The outrage bubbled up in 2011, when Occupy Wall Street took over New York City’s Zuccotti Park and camped out in other cities around the country. The protests made headlines with a message of economic inequality and corporate influence with the slogan “We are the 99 percent.”

Did anything change? Not really. The only lasting legacy of the movement is the term “the 1 percent.”

Then came Donald Trump, the populist billionaire who tapped into the grass-roots resentment of those left behind. Trump promised to restore their jobs and their dignity using his skills as a successful businessman and negotiator, says Giridharadas. To liberals critical of the president, he “literally became the definition of the elite charade of changing the world. He became the rich guy who says he’s fighting for the forgotten man while enriching himself. Win-win.”

Trump’s $1.5 trillion tax cut package was passed in 2017, with lavish assurances that the cut would boost economic growth for everybody. But the bulk of the benefits went to corporations and the richest Americans — who already have complicated portfolios of investments and deductions — not to average Americans.

In 2017, the median household income was $61,858. According to last year’s Report on the Economic Well-Being of U.S. Households by the Federal Reserve, 40 percent of adults said that they would not be able to pay for an unexpected expense of $400 without borrowing money, and 25 percent said they have no retirement savings or pension at all.
Berkshire Hathaway Chairman and CEO Warren Buffett, who is a billionaire, speaks during an interview in Omaha in May 2018. (Nati Harnik/AP)
Facebook's CEO Mark Zuckerberg, who is a billionaire, smiles during a picture with guests attending the "Tech for Good" Summit at the Elysee Palace in Paris in May 2018. (Charles Platiau/AP)

"I don't begrudge anybody making a million or hundreds of millions of dollars. I really don't," Joe Biden said last month. "But I do think there's some shared responsibility, and it's not being shared fairly for hard-working, middle-class and working-class people."

It’s fair to say no one likes paying taxes. Mark Zuckerberg (worth estimated at $62 billion) and his fellow billionaires point to their personal philanthropy, which is all well and good but not a substitute to paying into a federal system for public schools, infrastructure, courts, military and public health.

[Stated goal]: Copy out the stretch of the passage on billionaires and taxes that begins with "Then came Donald" and ends with "to average Americans.", but swap "negotiator" for "dealmaker".

[Provided records]:

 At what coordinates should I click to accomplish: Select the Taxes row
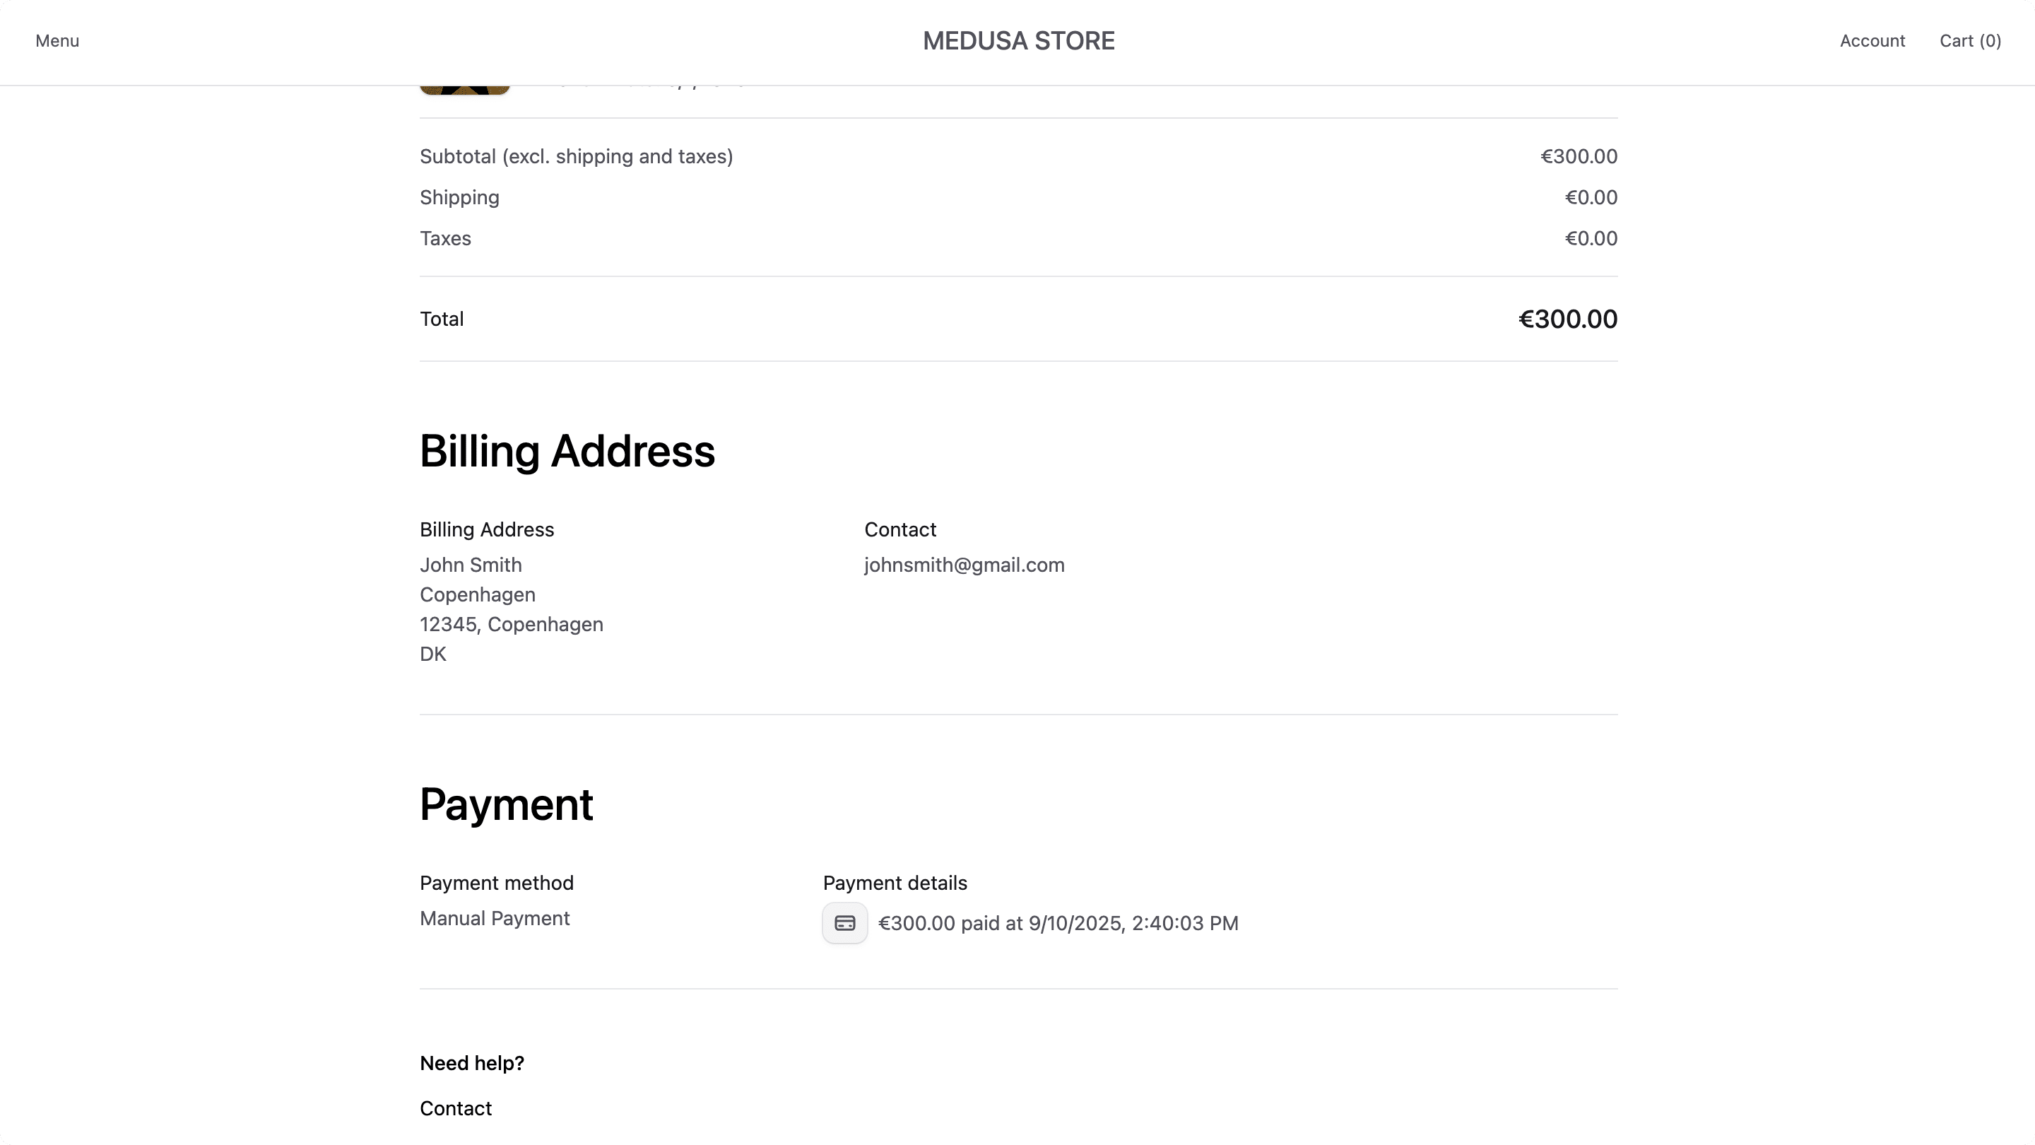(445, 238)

...

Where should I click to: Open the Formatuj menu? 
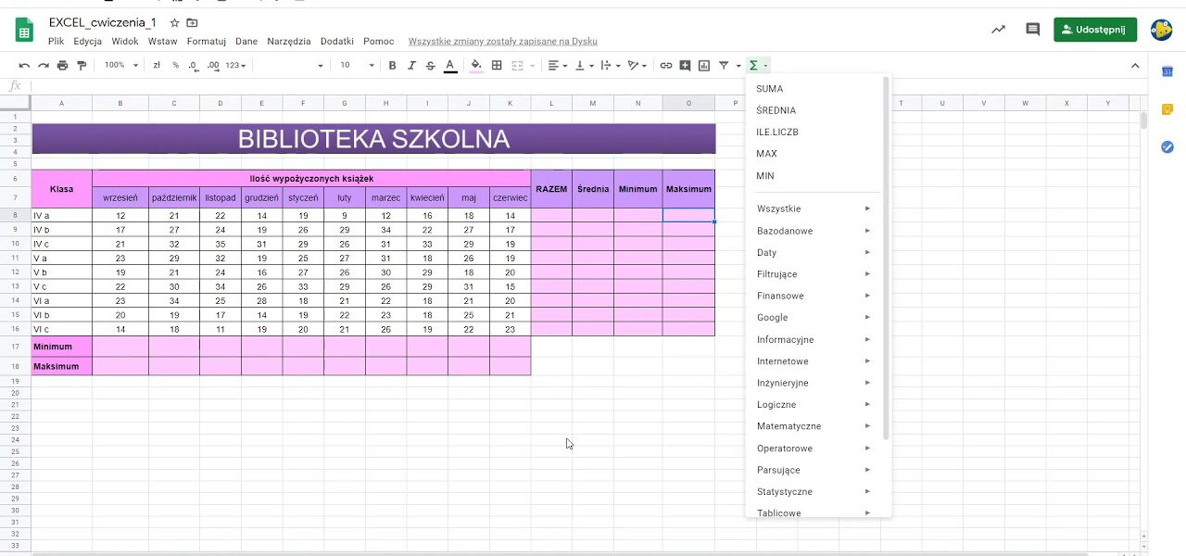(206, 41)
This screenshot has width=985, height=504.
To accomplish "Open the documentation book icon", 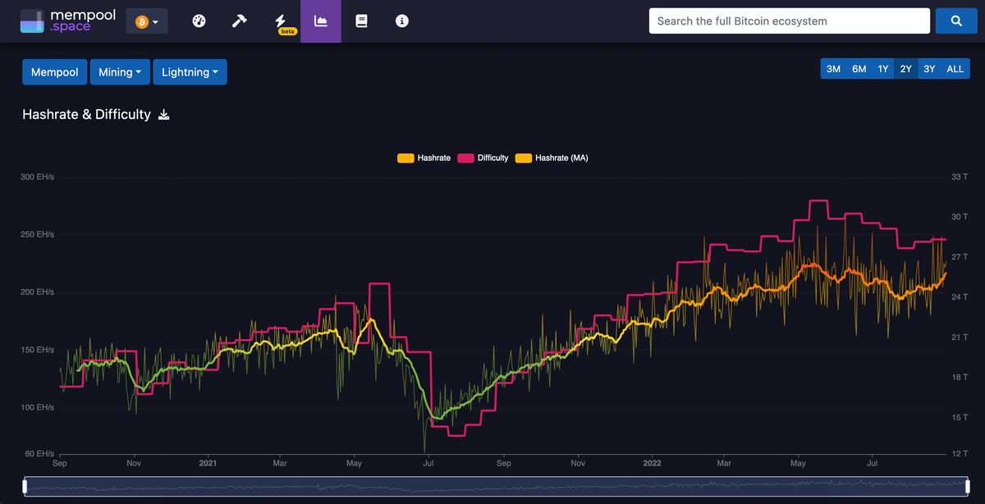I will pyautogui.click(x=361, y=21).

[Complete response]:
Then came Donald Trump, the populist billionaire who tapped into the grass-roots resentment of those left behind. Trump promised to restore their jobs and their dignity using his skills as a successful businessman and dealmaker, says Giridharadas. To liberals critical of the president, he “literally became the definition of the elite charade of changing the world. He became the rich guy who says he’s fighting for the forgotten man while enriching himself. Win-win.”

Trump’s $1.5 trillion tax cut package was passed in 2017, with lavish assurances that the cut would boost economic growth for everybody. But the bulk of the benefits went to corporations and the richest Americans — who already have complicated portfolios of investments and deductions — not to average Americans.